We don’t 100% know how meteors explode in the air, but scientists believe that the high-pressure air in front of the falling meteor seeps through cracks in the rock, increasing internal pressure and causing it to rupture. rock.

The heat associated with this process would have vaporized material in the meteorite; the explosion threw him to the ground. There, the vaporized material condensed again, mixing with the Antarctic ice sheet: hence the oxygen-18 profile of the spherules.

Because this event would have been even more powerful than Tunguska – an explosion of at least 3 megatons – the results suggest that such “intermediate” meteor events have the potential to be devastating; Even without impact, the Tunguska event razed 2,150 square kilometers (830 square miles) of forest, chopping down around 80 million trees.

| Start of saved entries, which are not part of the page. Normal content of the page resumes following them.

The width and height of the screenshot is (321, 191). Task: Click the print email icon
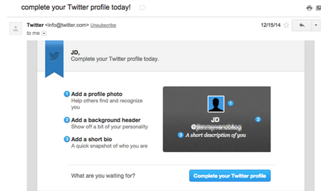coord(309,8)
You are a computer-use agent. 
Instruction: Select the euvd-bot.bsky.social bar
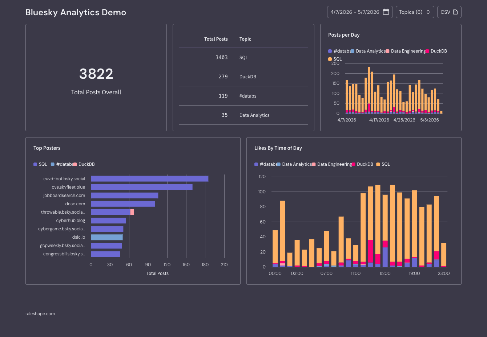tap(150, 179)
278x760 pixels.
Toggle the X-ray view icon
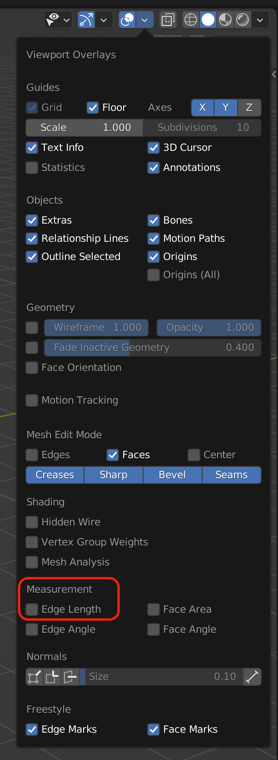coord(168,20)
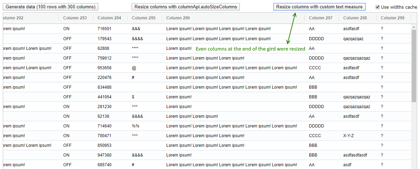
Task: Click the Generate data button
Action: [x=51, y=7]
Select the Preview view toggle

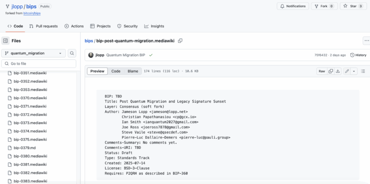pyautogui.click(x=97, y=71)
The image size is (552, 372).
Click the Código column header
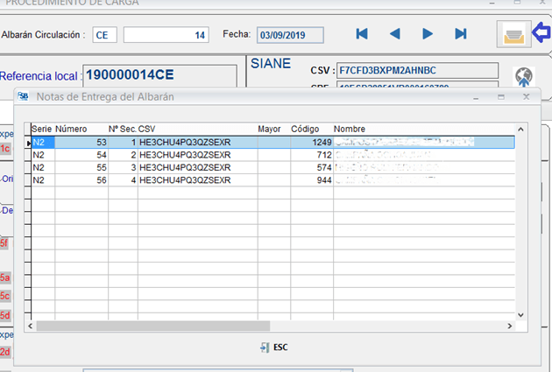(305, 129)
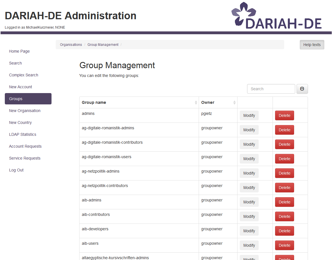
Task: Click into the groups Search input field
Action: coord(271,89)
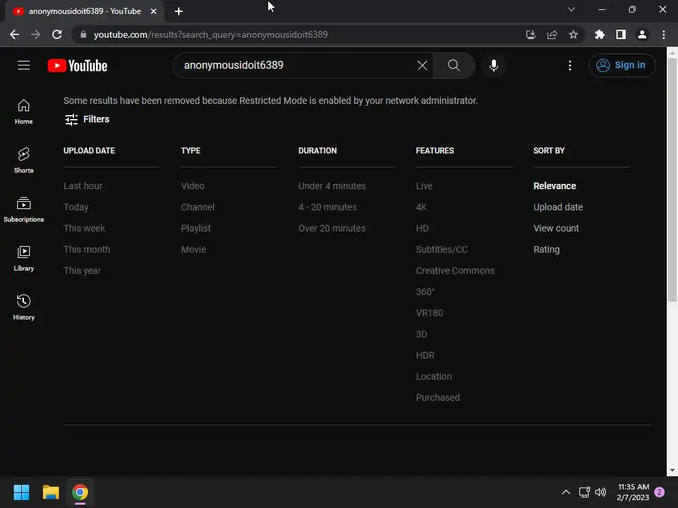Viewport: 678px width, 508px height.
Task: Open File Explorer from the taskbar
Action: (51, 492)
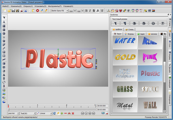Screen dimensions: 173x120
Task: Select the arrow pointer tool
Action: tap(4, 18)
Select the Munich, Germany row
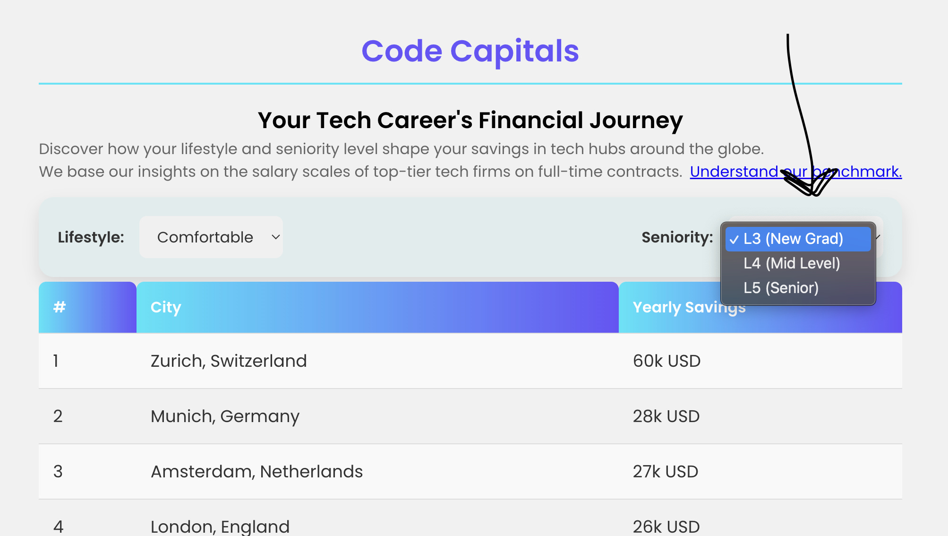 pyautogui.click(x=225, y=416)
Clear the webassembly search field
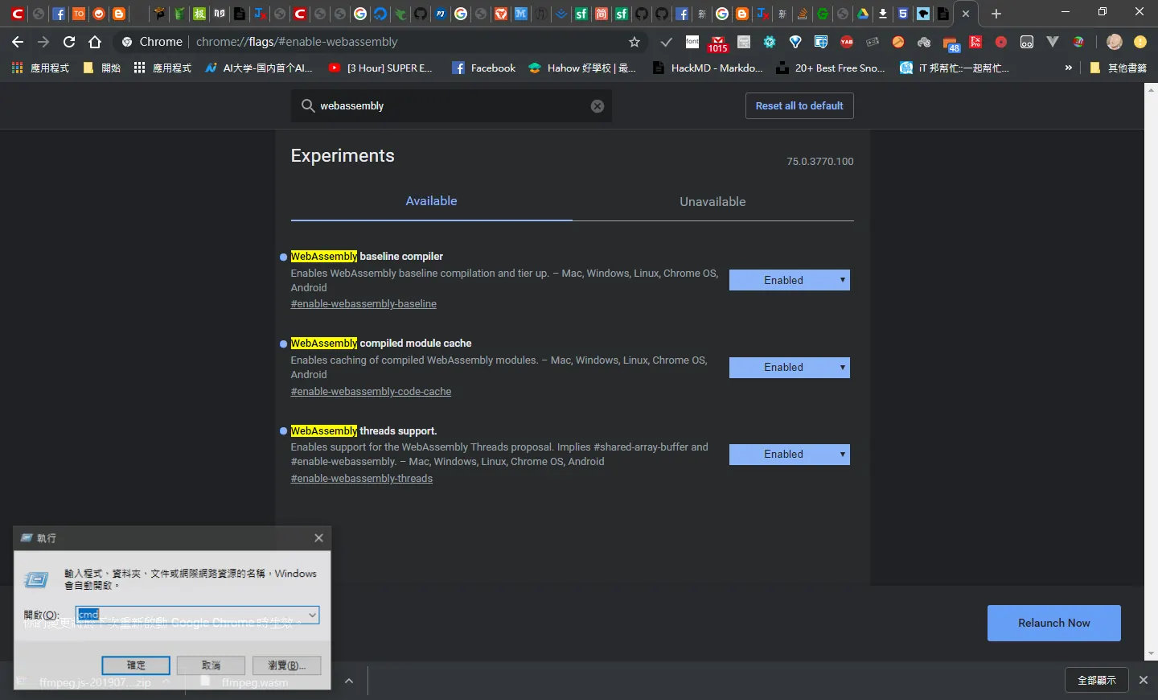 click(597, 106)
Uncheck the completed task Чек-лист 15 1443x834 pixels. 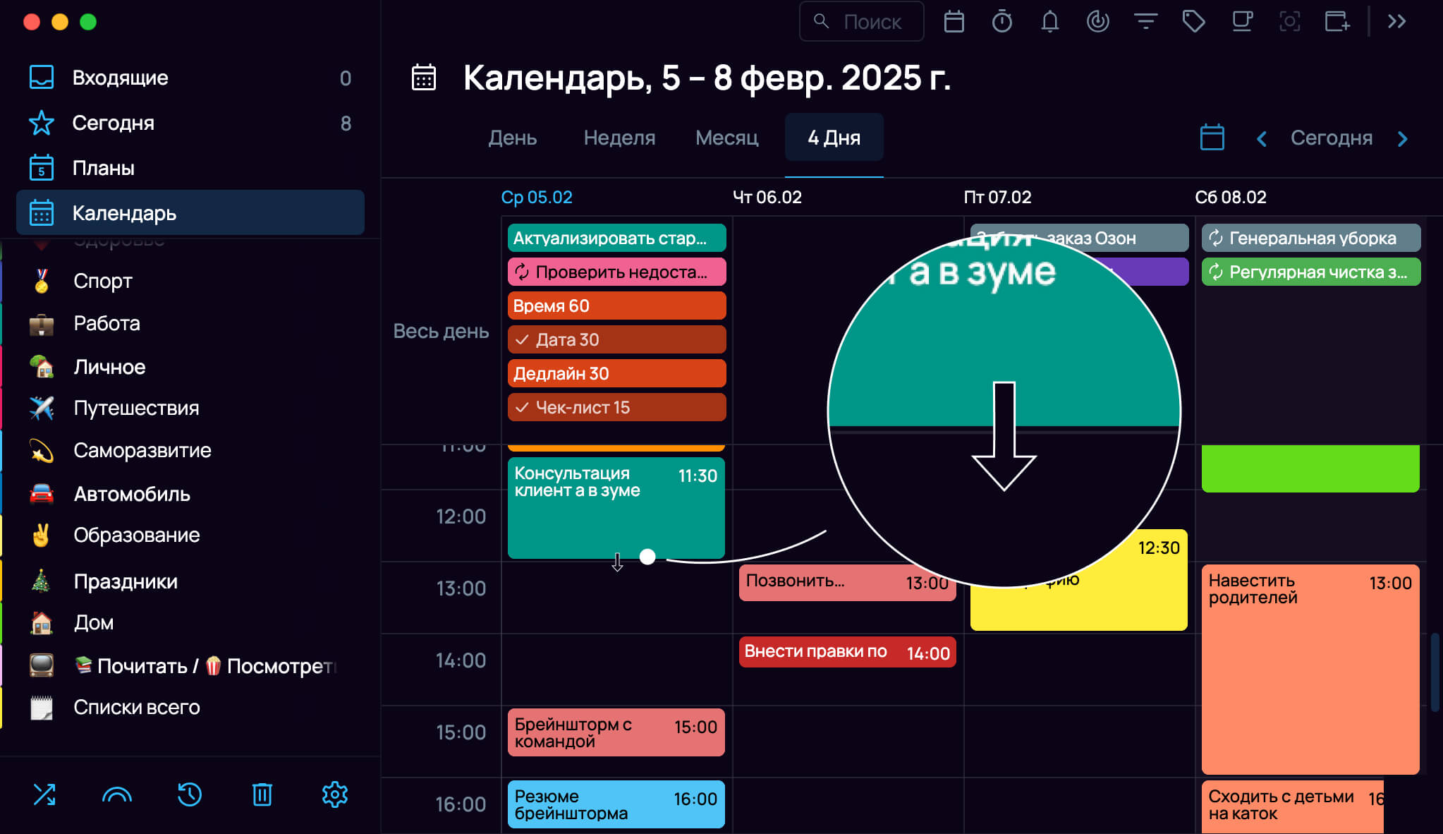(x=522, y=407)
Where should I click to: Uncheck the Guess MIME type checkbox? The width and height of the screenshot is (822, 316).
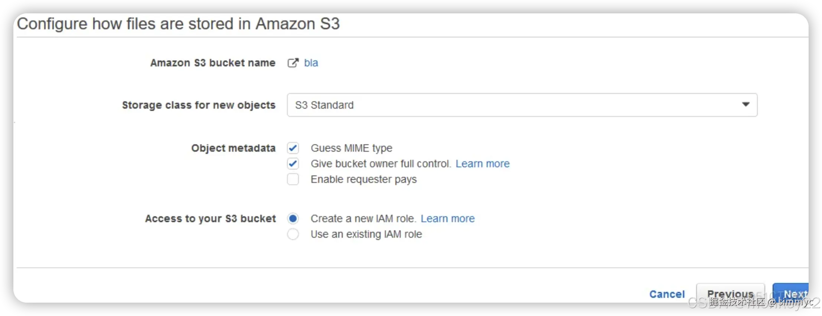(x=293, y=148)
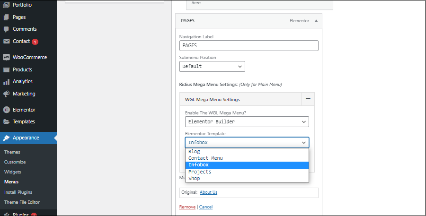The width and height of the screenshot is (426, 216).
Task: Open Customize under Appearance
Action: (15, 162)
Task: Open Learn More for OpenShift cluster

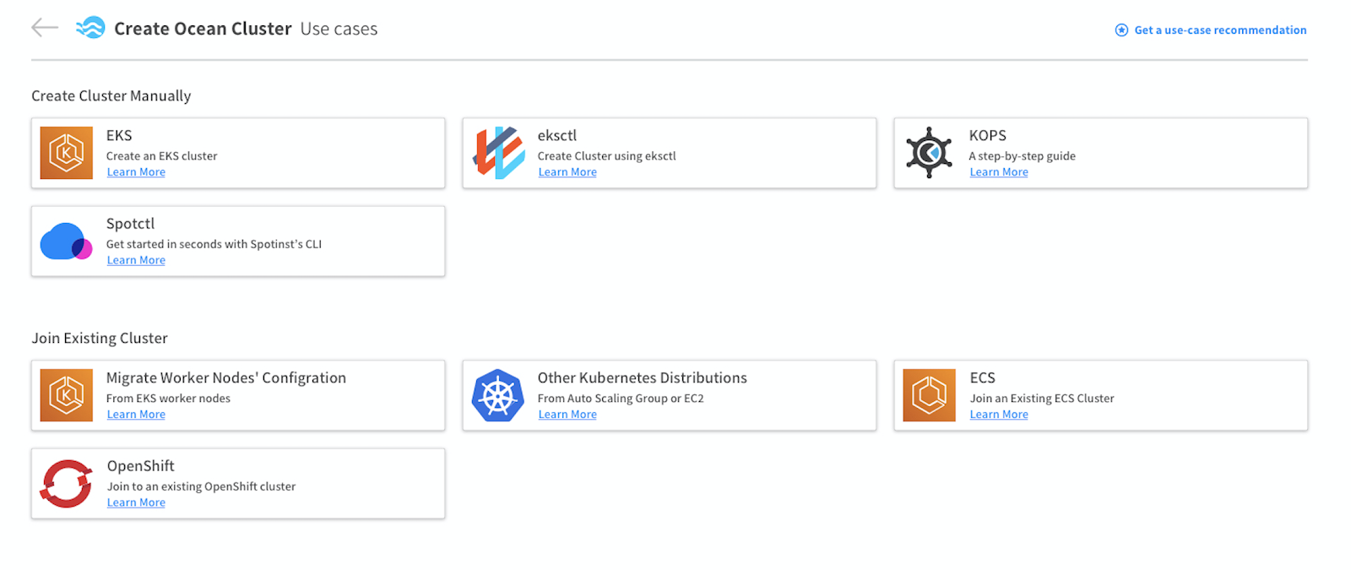Action: 136,503
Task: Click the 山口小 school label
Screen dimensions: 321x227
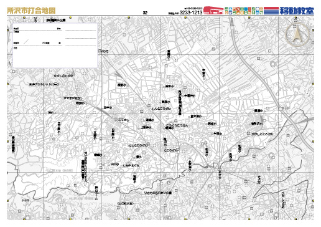Action: (x=114, y=164)
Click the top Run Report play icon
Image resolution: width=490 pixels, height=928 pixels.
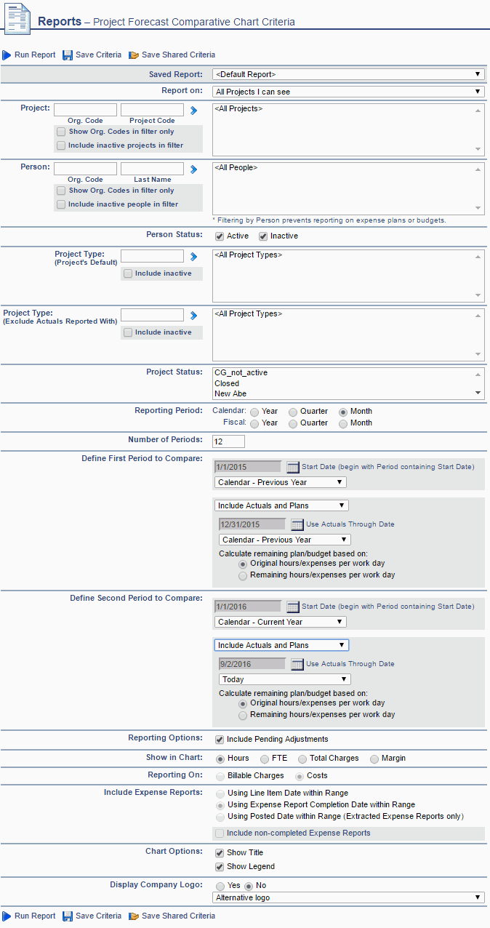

It is therefore incumbent upon us, according to the researchers, to try to fill the gaps in the superbolid registry.

“To complete the assessment of the impact of asteroids on Earth, we recommend that future studies focus on identifying similar events at different targets, such as rocky or shallow oceanic subsoils, as the ice cap Antarctic glacial only covers 9% of the Earth’s land surface, ”van Ginneken told me.

“Our research may also prove useful in identifying these events in deep seabed sediment cores and, if the plume expansion reaches landmasses, the sediment recording.”

As if we had nothing to worry about …

The team’s research has been published in Scientific progress.